SEI this week announced the launch of SEIGPT, its new framework for building generative AI applications.
For now, the technology, investment and asset management provider for advisors is only using new tools and applications powered by SEIGPT to increase efficiency and reduce cost in areas that include customer service, process automation, human resources, analytics of contracts and code development. It is an outgrowth of SEI's AI Center of Excellence, launched in 2023 and led by AI Director Vlad Coric.
“We have approximately 400 employees using SEIGPT applications in production and pilot across various business areas, including customer service, middle office, marketing, human resources, legal, operations and development,” Coric wrote in an email.
SEIGPT is based on a feedback-augmented generation architecture, which provides precise references to the data used to create a response and thus provides greater transparency, Coric said. As a result, the RAG framework offers an attractive architecture for companies.
While the new technology is developed in-house, SEI used some Microsoft components, such as their OpenAI service and AI research service, according to Coric.
As the name might suggest, SEI is using OpenAI's Generic Pre-Trained Transformers (GPT) to apply the power of large linguistic models to its massive amounts of data, which are spread across various data sources.
By using the new framework and applying advanced natural language processing capabilities to all that data, the firm aims to improve its search functionality, support content creation (including personalized content), streamline workflows , answer user questions and provide automated summaries of information and data.

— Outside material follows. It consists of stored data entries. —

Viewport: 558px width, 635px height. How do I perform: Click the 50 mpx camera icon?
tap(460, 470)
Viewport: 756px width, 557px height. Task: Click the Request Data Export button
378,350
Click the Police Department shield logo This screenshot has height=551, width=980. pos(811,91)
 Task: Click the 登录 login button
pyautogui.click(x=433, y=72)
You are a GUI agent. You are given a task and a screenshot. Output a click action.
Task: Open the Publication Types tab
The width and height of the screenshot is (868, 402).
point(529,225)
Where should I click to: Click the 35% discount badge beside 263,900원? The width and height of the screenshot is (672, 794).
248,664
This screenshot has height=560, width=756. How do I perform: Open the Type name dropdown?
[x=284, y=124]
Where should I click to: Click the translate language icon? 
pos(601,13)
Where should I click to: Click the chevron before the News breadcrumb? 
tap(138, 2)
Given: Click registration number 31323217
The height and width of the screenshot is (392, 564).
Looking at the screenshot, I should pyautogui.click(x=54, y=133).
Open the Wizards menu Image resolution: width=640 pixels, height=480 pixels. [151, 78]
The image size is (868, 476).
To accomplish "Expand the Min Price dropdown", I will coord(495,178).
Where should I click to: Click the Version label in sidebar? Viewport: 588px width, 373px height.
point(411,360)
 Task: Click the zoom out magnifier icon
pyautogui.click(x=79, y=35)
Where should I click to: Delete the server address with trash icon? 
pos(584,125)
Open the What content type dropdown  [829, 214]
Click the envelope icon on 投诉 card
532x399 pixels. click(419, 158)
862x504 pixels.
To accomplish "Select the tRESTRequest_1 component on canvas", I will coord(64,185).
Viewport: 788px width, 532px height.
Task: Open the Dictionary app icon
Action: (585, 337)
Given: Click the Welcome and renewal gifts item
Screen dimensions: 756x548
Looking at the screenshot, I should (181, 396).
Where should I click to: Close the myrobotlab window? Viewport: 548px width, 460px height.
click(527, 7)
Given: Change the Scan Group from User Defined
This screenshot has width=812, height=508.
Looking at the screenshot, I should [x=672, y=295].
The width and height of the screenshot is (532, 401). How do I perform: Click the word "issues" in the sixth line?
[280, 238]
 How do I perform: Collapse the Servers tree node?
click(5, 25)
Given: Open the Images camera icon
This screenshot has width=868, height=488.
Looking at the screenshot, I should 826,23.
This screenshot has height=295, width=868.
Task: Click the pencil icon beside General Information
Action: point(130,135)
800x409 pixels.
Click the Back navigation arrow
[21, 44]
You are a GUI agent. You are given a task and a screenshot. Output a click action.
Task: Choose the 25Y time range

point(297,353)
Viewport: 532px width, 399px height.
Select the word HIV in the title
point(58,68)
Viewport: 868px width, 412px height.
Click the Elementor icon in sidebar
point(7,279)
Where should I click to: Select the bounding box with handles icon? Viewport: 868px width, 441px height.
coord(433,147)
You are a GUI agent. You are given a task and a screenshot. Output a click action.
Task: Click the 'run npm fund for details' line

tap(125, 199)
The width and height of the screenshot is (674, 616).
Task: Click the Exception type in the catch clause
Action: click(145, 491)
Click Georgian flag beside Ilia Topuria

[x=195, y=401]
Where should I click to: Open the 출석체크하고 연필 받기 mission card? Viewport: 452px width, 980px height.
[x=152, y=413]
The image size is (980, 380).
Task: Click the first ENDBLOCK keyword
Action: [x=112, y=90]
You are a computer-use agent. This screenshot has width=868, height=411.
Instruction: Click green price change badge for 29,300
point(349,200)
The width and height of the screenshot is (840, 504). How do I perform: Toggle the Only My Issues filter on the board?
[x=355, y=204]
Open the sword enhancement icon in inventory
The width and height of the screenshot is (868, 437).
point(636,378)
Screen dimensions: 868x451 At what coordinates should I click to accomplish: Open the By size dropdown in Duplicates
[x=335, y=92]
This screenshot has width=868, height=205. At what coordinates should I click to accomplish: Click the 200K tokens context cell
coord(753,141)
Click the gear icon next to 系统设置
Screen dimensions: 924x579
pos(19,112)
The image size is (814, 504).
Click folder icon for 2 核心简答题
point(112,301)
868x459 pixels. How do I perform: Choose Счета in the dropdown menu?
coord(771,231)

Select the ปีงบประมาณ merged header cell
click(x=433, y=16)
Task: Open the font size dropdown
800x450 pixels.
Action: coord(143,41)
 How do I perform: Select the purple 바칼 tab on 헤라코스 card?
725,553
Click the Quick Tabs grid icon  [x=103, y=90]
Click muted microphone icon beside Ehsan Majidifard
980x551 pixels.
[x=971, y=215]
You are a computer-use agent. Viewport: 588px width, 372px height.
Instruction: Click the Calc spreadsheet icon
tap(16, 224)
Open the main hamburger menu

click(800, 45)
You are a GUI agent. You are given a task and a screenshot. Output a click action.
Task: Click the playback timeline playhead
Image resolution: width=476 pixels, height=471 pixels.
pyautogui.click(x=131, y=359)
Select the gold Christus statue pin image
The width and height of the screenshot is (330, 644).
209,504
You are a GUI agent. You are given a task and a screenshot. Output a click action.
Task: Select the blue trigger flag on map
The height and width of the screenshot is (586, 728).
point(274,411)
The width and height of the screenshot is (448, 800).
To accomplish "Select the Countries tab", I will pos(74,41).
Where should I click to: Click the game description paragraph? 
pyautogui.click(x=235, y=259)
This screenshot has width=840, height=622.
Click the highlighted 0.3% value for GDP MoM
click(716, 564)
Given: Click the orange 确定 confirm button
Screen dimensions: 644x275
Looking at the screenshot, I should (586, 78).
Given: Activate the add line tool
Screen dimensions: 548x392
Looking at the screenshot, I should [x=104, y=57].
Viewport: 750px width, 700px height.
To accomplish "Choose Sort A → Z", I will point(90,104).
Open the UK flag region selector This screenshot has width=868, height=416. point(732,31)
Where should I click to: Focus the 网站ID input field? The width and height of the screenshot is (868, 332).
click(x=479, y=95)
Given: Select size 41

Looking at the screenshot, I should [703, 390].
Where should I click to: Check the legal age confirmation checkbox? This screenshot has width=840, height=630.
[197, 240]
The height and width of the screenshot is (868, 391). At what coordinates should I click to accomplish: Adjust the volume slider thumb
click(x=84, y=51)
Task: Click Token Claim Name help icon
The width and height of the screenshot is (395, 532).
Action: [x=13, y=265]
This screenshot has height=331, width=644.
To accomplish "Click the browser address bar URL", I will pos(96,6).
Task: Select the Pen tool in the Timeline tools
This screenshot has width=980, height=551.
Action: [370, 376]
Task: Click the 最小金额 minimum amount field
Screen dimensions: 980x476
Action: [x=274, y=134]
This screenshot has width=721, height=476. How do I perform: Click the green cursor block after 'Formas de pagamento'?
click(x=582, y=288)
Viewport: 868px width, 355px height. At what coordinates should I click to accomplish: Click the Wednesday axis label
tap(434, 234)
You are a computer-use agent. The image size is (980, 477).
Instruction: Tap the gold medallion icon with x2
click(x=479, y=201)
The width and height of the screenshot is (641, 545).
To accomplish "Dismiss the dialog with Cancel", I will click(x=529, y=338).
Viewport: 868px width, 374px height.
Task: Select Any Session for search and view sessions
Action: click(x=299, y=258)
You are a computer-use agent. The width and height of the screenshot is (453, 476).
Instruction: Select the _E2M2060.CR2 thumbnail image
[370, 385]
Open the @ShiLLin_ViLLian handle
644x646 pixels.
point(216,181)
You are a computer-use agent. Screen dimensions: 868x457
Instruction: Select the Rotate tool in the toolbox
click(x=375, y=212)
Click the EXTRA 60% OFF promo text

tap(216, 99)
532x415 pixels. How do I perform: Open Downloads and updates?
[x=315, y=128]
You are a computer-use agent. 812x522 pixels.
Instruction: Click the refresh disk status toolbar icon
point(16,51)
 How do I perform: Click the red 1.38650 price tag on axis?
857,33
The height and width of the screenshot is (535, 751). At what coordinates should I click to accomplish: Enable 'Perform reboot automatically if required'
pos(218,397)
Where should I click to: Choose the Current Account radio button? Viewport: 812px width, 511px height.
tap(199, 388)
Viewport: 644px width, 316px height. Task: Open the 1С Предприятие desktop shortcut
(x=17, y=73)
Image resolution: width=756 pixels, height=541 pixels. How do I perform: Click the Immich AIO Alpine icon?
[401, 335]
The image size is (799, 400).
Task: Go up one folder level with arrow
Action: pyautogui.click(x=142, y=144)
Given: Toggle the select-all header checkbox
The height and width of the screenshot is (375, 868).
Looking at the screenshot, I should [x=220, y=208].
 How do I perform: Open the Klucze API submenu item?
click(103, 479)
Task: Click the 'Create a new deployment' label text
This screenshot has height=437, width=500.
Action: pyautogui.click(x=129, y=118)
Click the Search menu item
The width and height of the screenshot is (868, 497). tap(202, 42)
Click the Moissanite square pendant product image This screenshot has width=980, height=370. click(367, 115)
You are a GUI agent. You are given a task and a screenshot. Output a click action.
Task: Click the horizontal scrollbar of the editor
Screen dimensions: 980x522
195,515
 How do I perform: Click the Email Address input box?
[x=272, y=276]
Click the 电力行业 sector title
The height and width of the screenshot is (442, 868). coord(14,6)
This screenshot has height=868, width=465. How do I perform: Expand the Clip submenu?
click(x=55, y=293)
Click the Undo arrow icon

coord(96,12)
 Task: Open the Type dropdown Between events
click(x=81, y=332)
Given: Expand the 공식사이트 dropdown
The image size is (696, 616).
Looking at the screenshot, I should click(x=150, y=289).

According to SEI's chief data officer Deepak Bhardwaj, the new AI-powered apps — seven of which are currently in production — have helped the firm's employees respond to more than 7,000 customer service requests and analyze dozens of thousands of pages of legal contracts so far. Five more SEIGPT-powered applications are on the pipeline for domestic submission by the end of 2024.
“The benefit of optimization extends beyond SEI to our customers,” SEI Chief Technology Officer Zach Womack said in a statement announcing the technology.
“The sooner we can provide information or address a concern, the more time our employees and customers have to focus on what they do best: customer service,” he said.
In addition to launching the AI Center of Excellence last year, SEI invested $10 million in AI developer and incubator TIFIN in February.
SEI manages, advises or administers approximately $1.6 trillion in assets.